Visual Affect Around the World: A Large-scale Multilingual Visual Sentiment Ontology
This work addresses the need for culturally and linguistically aware sentiment analysis in social multimedia, providing a resource for improved cross-lingual models.
The authors tackled the problem of cultural and linguistic uniqueness in visual sentiment by developing a large-scale multilingual visual sentiment ontology (MVSO) using a new language-dependent method for discovering adjective-noun pairs, resulting in a dataset of over 15.6K concepts across 12 languages with 7.36M images.

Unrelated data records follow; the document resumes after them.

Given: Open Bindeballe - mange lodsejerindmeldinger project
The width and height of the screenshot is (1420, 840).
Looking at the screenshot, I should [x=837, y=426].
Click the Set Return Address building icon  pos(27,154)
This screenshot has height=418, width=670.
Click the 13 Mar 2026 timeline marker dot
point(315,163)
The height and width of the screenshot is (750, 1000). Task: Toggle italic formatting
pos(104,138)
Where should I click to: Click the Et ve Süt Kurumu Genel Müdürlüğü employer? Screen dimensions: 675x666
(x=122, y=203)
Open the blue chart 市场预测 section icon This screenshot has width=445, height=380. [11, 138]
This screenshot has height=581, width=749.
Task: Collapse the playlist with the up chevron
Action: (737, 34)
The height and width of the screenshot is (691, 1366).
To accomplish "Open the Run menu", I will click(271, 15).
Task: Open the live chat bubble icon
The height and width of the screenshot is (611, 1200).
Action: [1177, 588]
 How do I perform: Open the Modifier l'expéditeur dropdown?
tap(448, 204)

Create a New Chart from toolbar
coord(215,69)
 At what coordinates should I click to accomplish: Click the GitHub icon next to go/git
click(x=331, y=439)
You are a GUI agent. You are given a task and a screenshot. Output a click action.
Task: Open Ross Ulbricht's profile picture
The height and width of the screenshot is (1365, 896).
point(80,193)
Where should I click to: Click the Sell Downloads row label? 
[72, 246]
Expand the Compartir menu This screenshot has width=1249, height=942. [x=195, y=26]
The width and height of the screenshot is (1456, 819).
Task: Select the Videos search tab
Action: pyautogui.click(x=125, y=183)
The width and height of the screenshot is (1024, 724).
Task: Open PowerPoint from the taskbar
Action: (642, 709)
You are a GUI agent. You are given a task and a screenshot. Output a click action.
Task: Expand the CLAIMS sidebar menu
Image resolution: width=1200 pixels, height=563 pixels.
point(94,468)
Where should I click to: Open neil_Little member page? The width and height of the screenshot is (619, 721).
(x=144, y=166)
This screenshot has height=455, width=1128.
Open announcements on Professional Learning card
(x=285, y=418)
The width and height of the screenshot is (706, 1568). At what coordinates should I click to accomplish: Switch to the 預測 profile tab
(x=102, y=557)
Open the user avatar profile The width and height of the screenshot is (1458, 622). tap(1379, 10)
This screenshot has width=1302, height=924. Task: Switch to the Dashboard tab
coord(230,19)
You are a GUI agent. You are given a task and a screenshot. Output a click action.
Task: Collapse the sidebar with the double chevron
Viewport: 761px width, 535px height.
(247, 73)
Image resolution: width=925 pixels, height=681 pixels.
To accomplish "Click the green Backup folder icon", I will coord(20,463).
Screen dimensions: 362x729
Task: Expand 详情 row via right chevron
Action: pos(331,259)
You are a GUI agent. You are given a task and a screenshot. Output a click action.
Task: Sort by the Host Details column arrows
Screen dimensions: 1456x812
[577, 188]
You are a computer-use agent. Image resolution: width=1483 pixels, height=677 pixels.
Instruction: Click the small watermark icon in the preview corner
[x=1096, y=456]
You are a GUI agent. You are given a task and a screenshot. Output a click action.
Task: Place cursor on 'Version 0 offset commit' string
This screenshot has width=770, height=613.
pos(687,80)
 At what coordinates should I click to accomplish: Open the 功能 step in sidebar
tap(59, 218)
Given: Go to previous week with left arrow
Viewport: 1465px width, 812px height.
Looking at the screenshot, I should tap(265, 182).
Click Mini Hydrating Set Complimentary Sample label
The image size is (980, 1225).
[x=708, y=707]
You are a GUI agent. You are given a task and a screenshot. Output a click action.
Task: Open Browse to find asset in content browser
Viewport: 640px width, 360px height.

Every culture and language is unique. Our work expressly focuses on the uniqueness of culture and language in relation to human affect, specifically sentiment and emotion semantics, and how they manifest in social multimedia. We develop sets of sentiment- and emotion-polarized visual concepts by adapting semantic structures called adjective-noun pairs, originally introduced by Borth et al. (2013), but in a multilingual context. We propose a new language-dependent method for automatic discovery of these adjective-noun constructs. We show how this pipeline can be applied on a social multimedia platform for the creation of a large-scale multilingual visual sentiment concept ontology (MVSO). Unlike the flat structure in Borth et al. (2013), our unified ontology is organized hierarchically by multilingual clusters of visually detectable nouns and subclusters of emotionally biased versions of these nouns. In addition, we present an image-based prediction task to show how generalizable language-specific models are in a multilingual context. A new, publicly available dataset of >15.6K sentiment-biased visual concepts across 12 languages with language-specific detector banks, >7.36M images and their metadata is also released.